The resulting JSON dictionary, in which all translated content has replaced the original, English content, is written as JSON to _locales/{LANG}/temp/{FILENAME}.md.trans.json. Importantly, this file contains only YAML front matter; markdown content, mentioned in step #4 and not included in the .json.orig files is excluded.

  1. Each .trans.json file is piped through the command line tool json2yaml, converting the json into YAML. This YAML content is written to _locales/{LANG}/temp/{FILENAME}.md.trans.yaml.

  2. Finally, the markdown content is created. A markdown file is created at _posts/{lang}/{FILENAME}.md.

  3. The YAML front matter at _locales/temp/{FILENAME}.trans.yaml is processed to (a) correctly order the contents, per the alphanumeric key (b) remove the alphanumeric key from the YAML front matter item name (c) adjust the spacing, which is inflated by the json2yaml command line tool in step #5.

  4. The processed YAML front matter is written into the markdown file created at _posts/{lang}/{FILENAME}.md, between the necessary YAML demarcations, "---".

  5. The markdown text -- _locales/{LANG}/temp/{FILENAME}.md_translated.txt -- is opened and appended to _posts/{LANG}/{FILENAME}.md, completing the conversion process.

Pushing Markdown files to Android Panic Button App

[Status: travis.yaml cloning and pushing to Android application TODO]

On each push to the panicbutton.io dev branch, travis.yaml performs a process to transform and push relevant information to the PanicButton Android application repository. First, travis.yaml git clones the PanicButton Android application's asset repository. The script then converts all of the markdown files in _posts/mobile and _posts/help (including all files in the _posts/mobile/<lang> and _posts/help/<lang> directories) into custom, PanicButton-specific JSON following templates located in /api/help.json and /api/mobile.json. These files are named mobile_<lang>.json and help_<lang>.json.

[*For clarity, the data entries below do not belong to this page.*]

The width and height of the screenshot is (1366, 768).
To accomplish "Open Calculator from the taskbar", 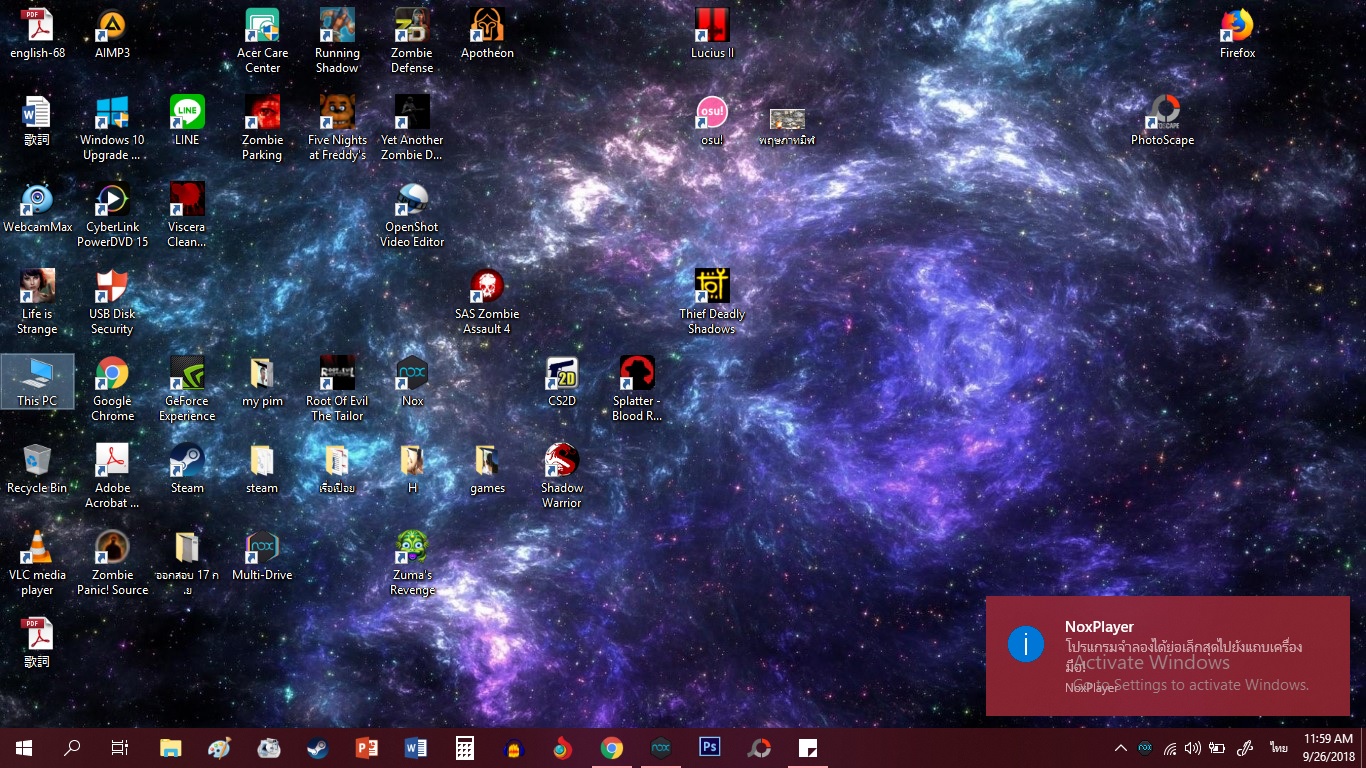I will 464,748.
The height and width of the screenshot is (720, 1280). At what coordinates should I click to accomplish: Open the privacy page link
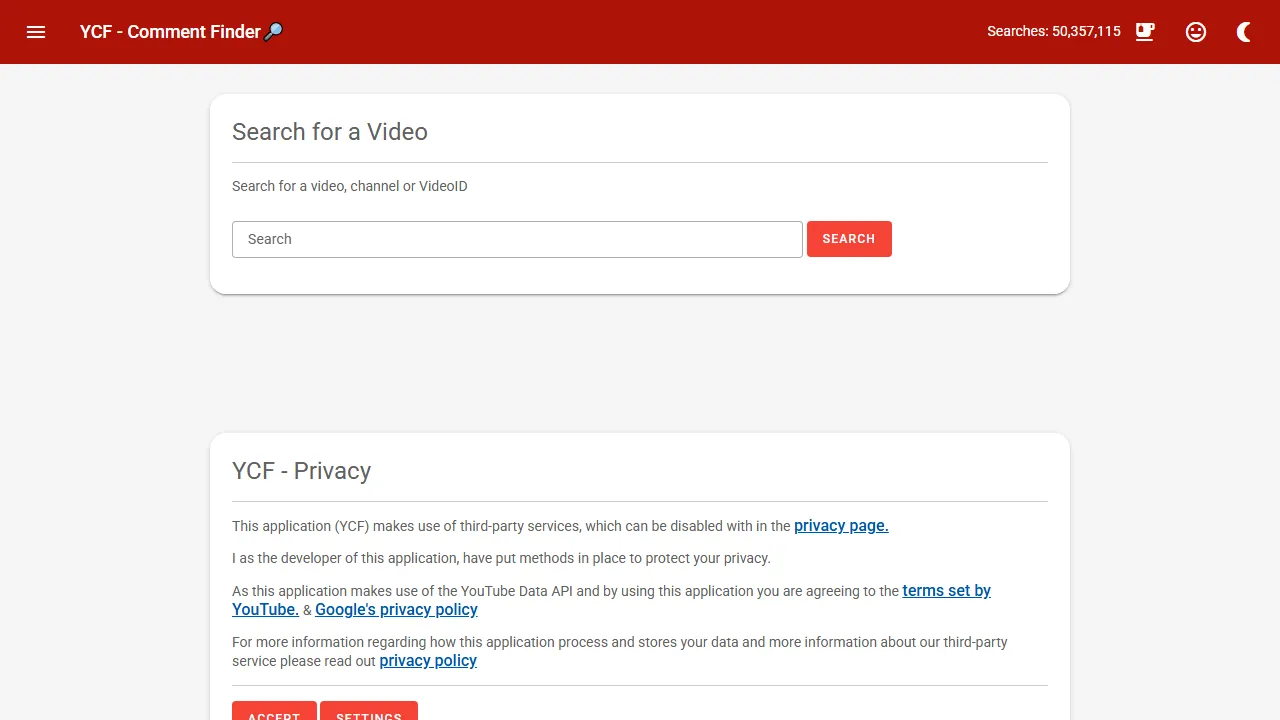[840, 526]

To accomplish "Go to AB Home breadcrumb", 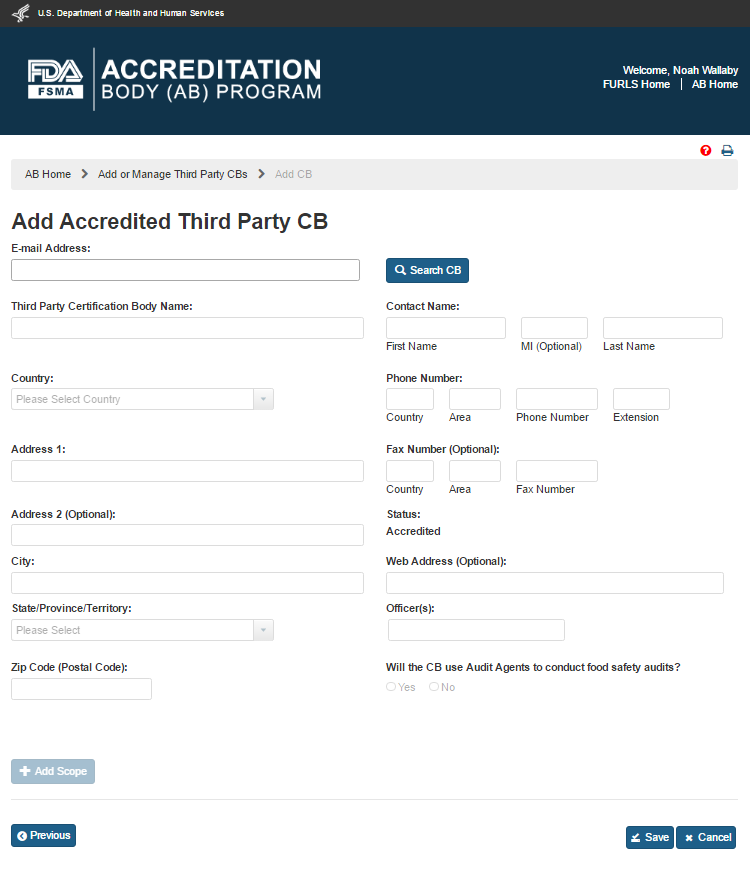I will coord(48,174).
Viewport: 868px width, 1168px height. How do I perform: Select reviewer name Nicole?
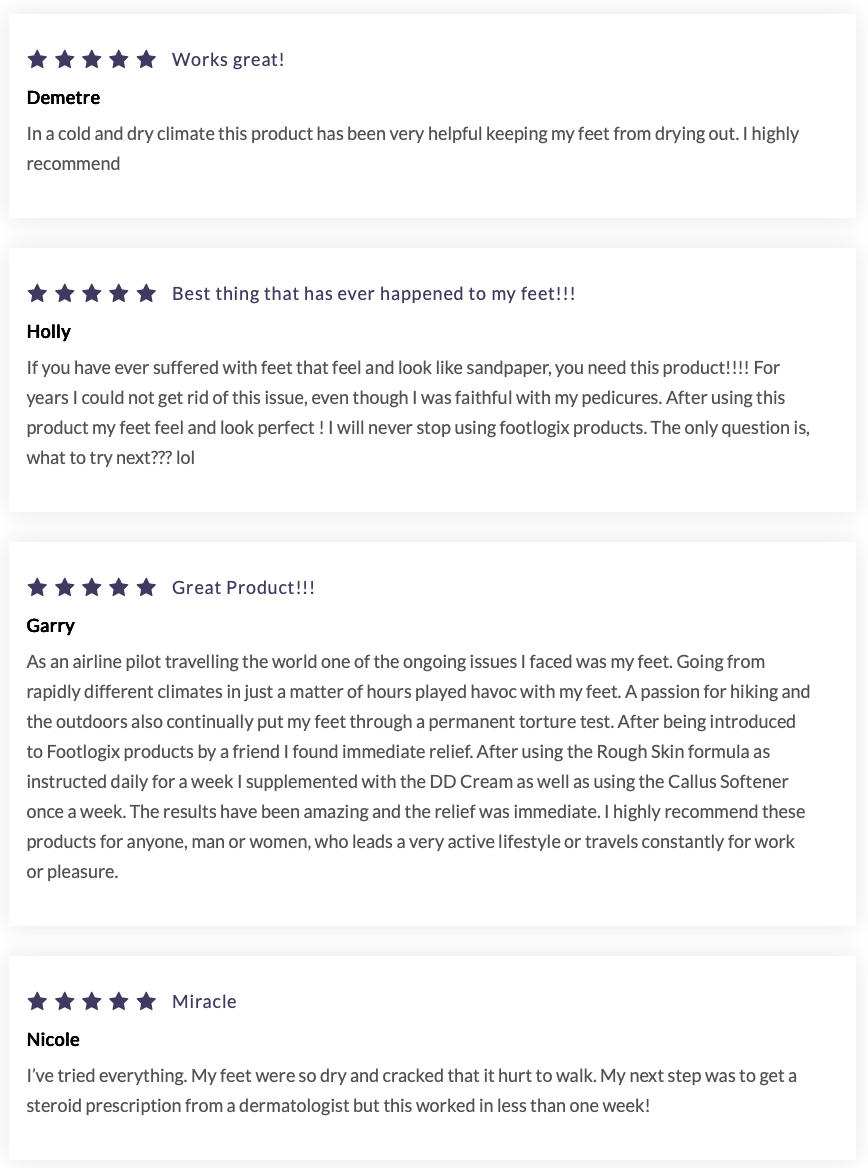(53, 1039)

Upon creation, the files are copied into the newly cloned PanicButton App assets directory, over-writing the now-outdated, equivalently-named files.

Next, travis.yaml calls git add -A && git commit -m "Updating translations to the PanicButton Application" && git push origin dev. If the newly created JSON files, mobile_<lang>.json, differ from the previous versions (eg if the git push that called the script represents an updated translation), then the changes will be committed and pushed to the PanicButton Android Application's repository. This triggers a rebuild of the app. If the JSON files, mobile_<lang>.json, have not changed, then the cloned directory will not register any change on git add -A, and so the git commit && git push origin dev will fail without triggering an error.

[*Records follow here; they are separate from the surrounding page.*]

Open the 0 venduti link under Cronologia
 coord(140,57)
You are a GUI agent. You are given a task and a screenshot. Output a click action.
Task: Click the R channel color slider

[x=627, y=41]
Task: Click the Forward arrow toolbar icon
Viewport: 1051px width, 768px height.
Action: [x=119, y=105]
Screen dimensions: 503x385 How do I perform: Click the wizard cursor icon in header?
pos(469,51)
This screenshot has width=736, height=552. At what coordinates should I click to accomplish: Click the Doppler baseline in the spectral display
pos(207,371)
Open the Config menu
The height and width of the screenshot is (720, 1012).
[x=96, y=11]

Panic Button Android App Additional Transifex workflow

strings.XML

[Status: .tx config creation in progress. TXGH integration TODO]

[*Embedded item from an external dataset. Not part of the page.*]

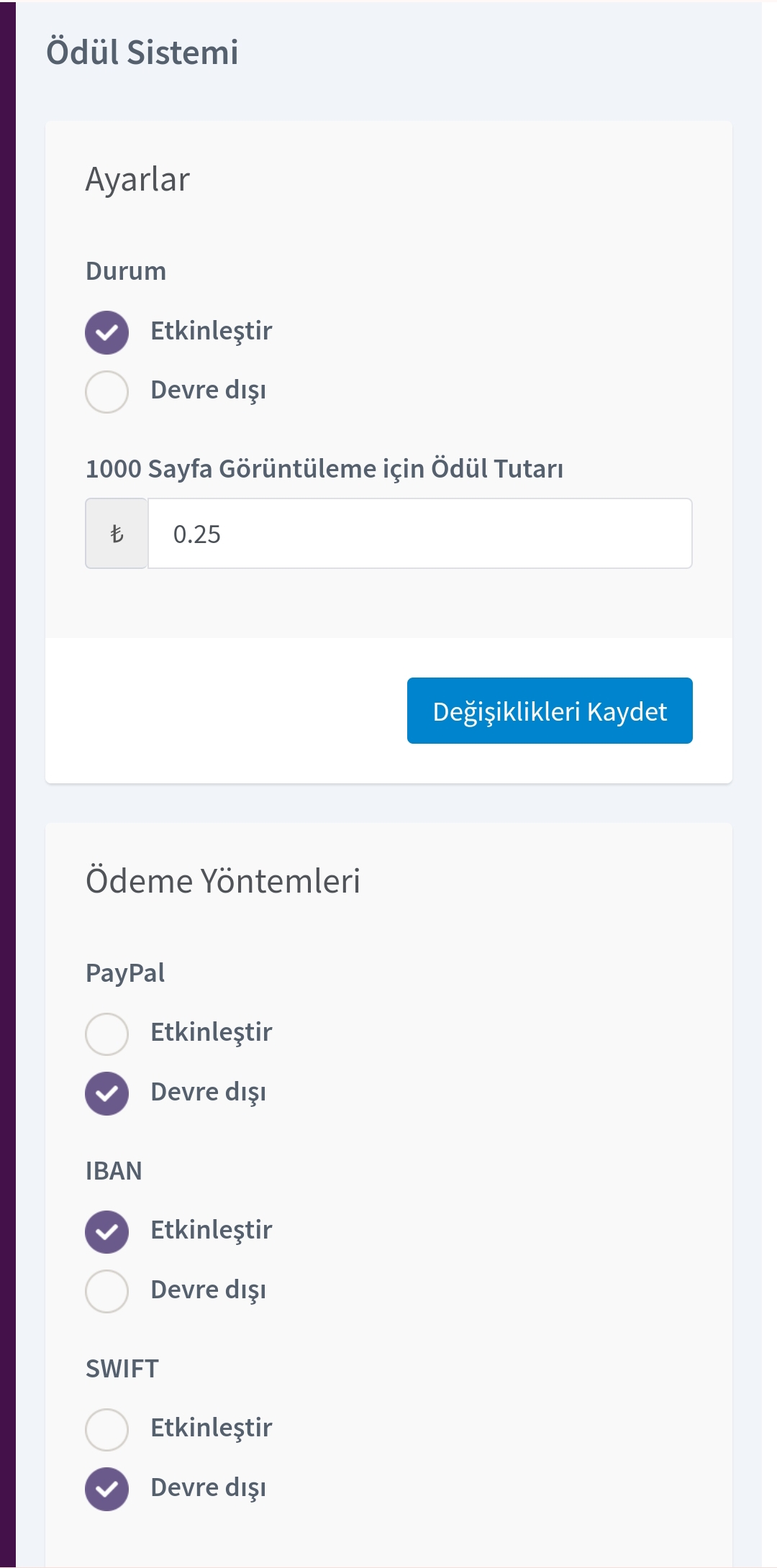Click the 1000 Sayfa Görüntüleme için Ödül Tutarı label

tap(324, 469)
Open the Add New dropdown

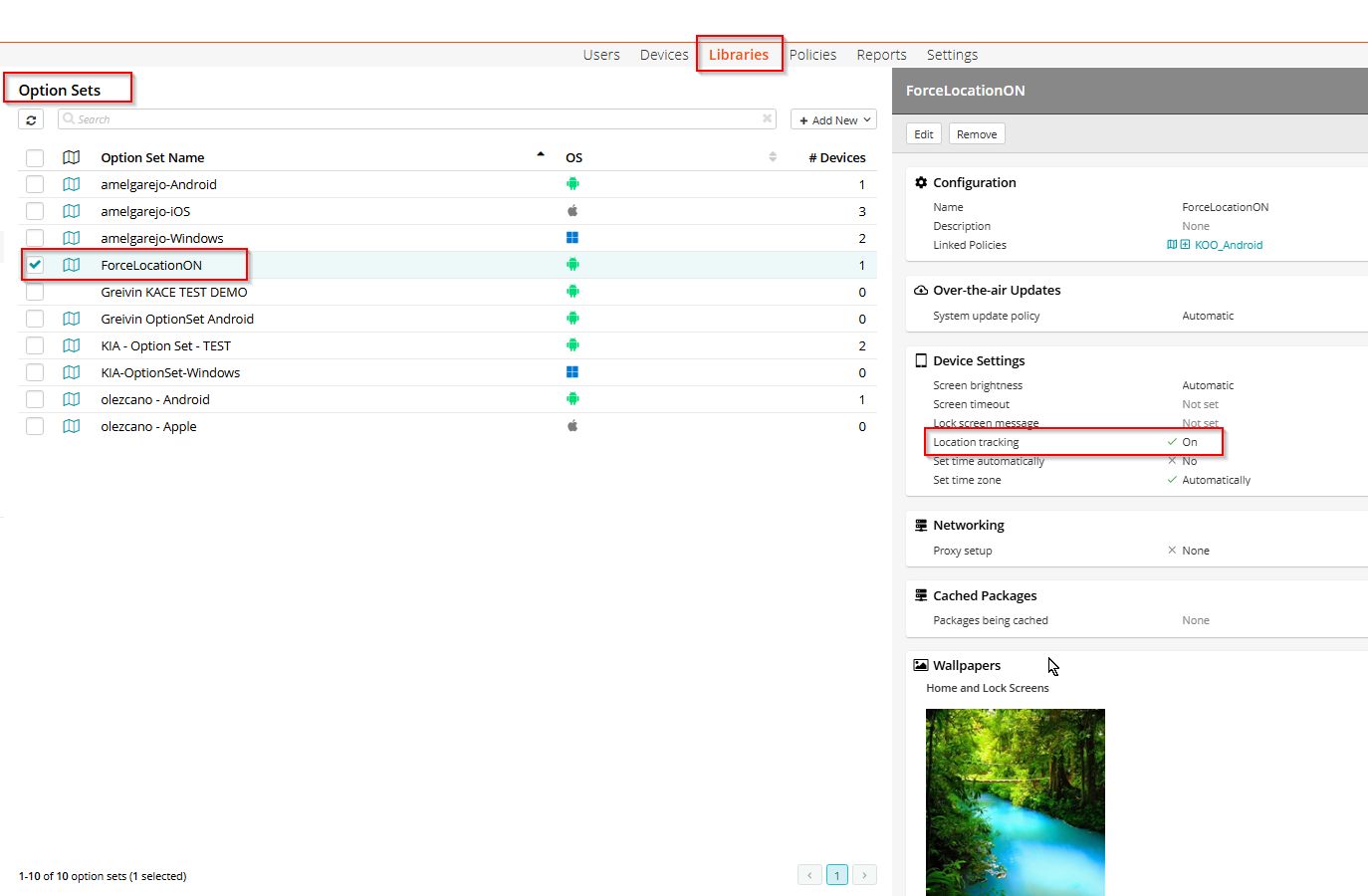[833, 119]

The PanicButton Android app contains an additional Transifex workflow. The app has translatable material independent of the panicbutton.io source files in the /src/main/res/values/strings.xml file.

Thus, the PanicButton Android Application repository also houses a .tx folder with its own config file, which dictates the translation source, resulting file names, and format for strings.xml.

A TXGH integration in the PanicButton app repository will register a pushed change in the strings.xml file, updating strings.xml in the Transifex repository to show that translation is no longer complete and alerting translators that an update to the translation is necessary.

Upon completion of the translation, TXGH will return the translated files to the PanicButton repository, placing them in the directories /src/main/res/values-<lang>, with each language's file named strings.xml. Existing translations in each of these directories will be overwritten by this action from TXGH. The app will be rebuilt upon return of new files.